[MATERIALS PROVIDED]
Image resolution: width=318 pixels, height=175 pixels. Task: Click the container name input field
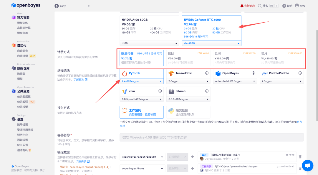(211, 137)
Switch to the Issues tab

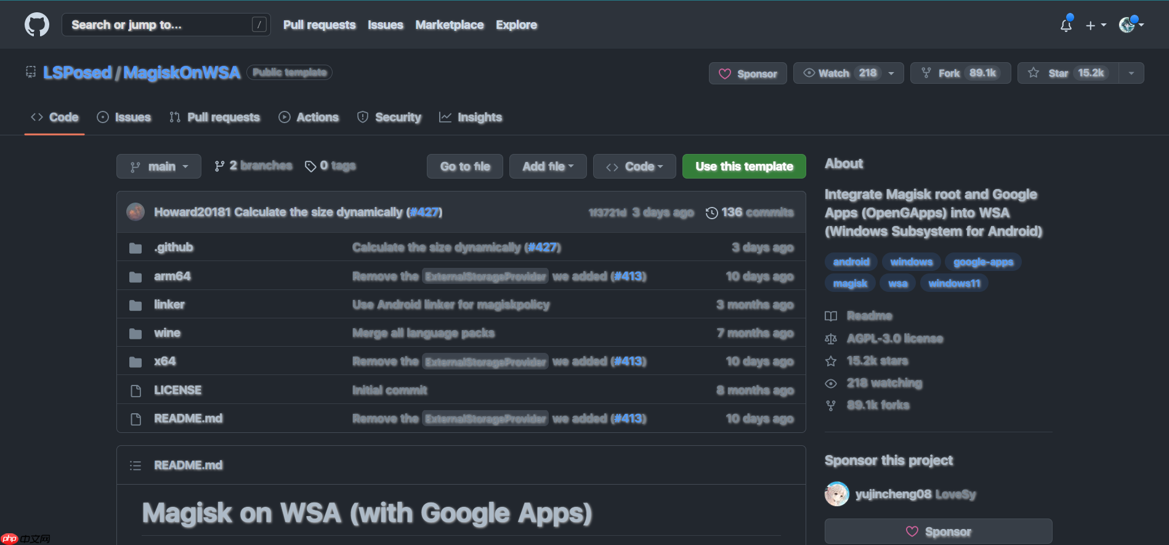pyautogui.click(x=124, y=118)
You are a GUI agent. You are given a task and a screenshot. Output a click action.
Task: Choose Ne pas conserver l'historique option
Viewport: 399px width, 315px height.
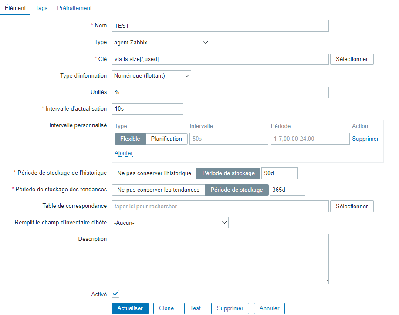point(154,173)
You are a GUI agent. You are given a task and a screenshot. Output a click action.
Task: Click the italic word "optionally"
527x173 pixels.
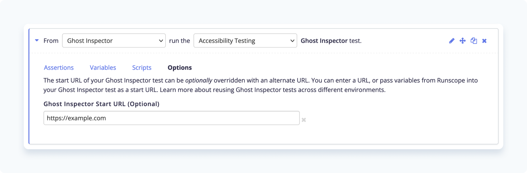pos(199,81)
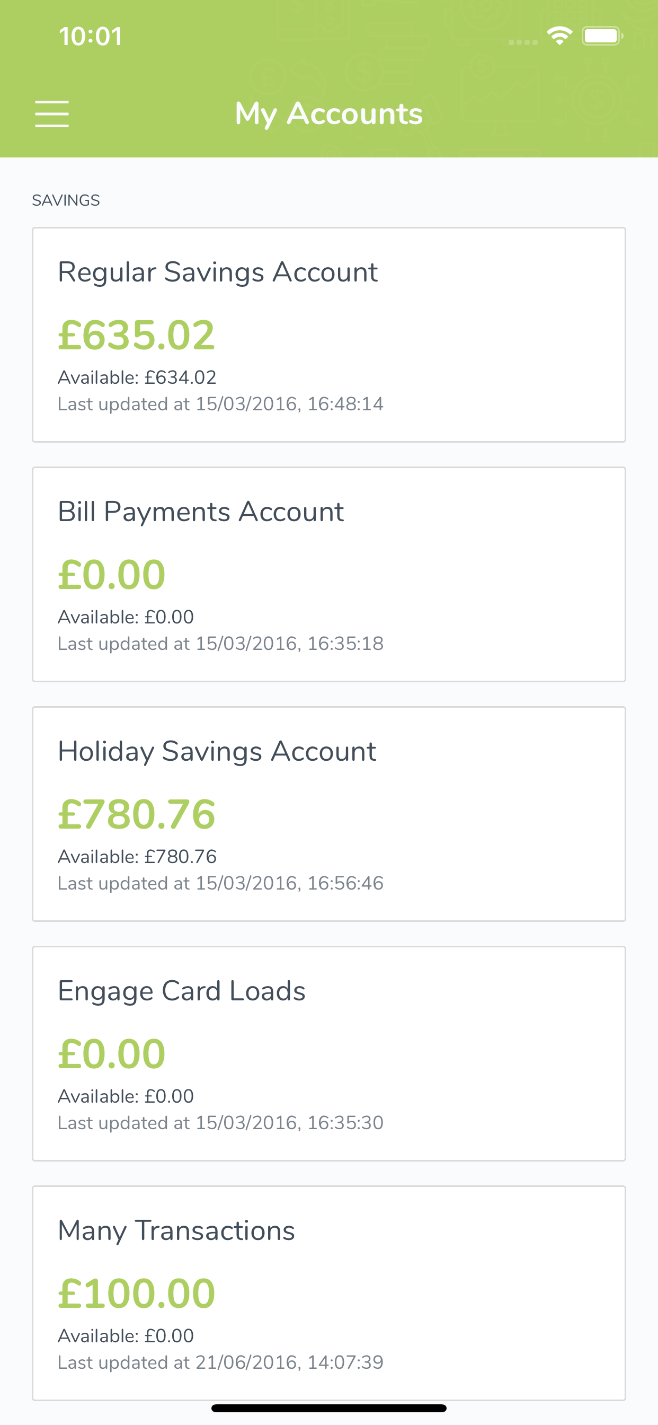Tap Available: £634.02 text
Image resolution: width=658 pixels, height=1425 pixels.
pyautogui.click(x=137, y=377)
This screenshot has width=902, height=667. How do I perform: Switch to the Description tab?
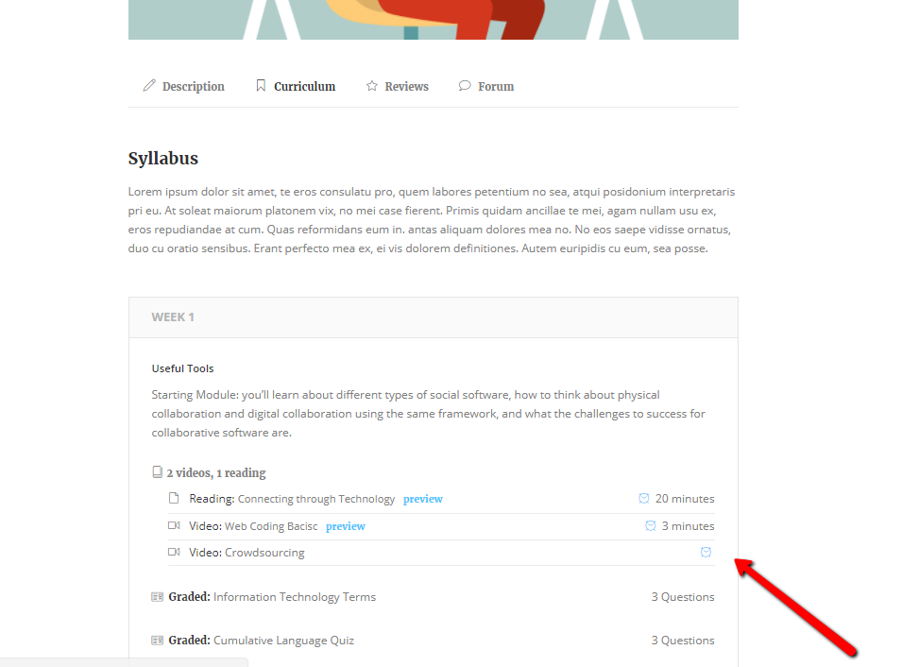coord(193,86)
[/MATERIALS PROVIDED]
**TASK DIRECTIONS**: The entries are to be restated word for word, and no picture should appear in the copy.

**WRITTEN SOLUTION**:
Image resolution: width=318 pixels, height=175 pixels. Task: Click the container name input field
(211, 137)
Switch to the Issues tab

pyautogui.click(x=124, y=118)
You are a GUI agent. You are given a task and a screenshot. Output a click action.
Task: Choose Ne pas conserver l'historique option
Viewport: 399px width, 315px height.
point(154,173)
You are a GUI agent. You are given a task and a screenshot. Output a click action.
Task: Click the italic word "optionally"
527x173 pixels.
pos(199,81)
Tap Available: £634.02 text
Image resolution: width=658 pixels, height=1425 pixels.
pyautogui.click(x=137, y=377)
This screenshot has width=902, height=667. How do I perform: Switch to the Description tab?
coord(193,86)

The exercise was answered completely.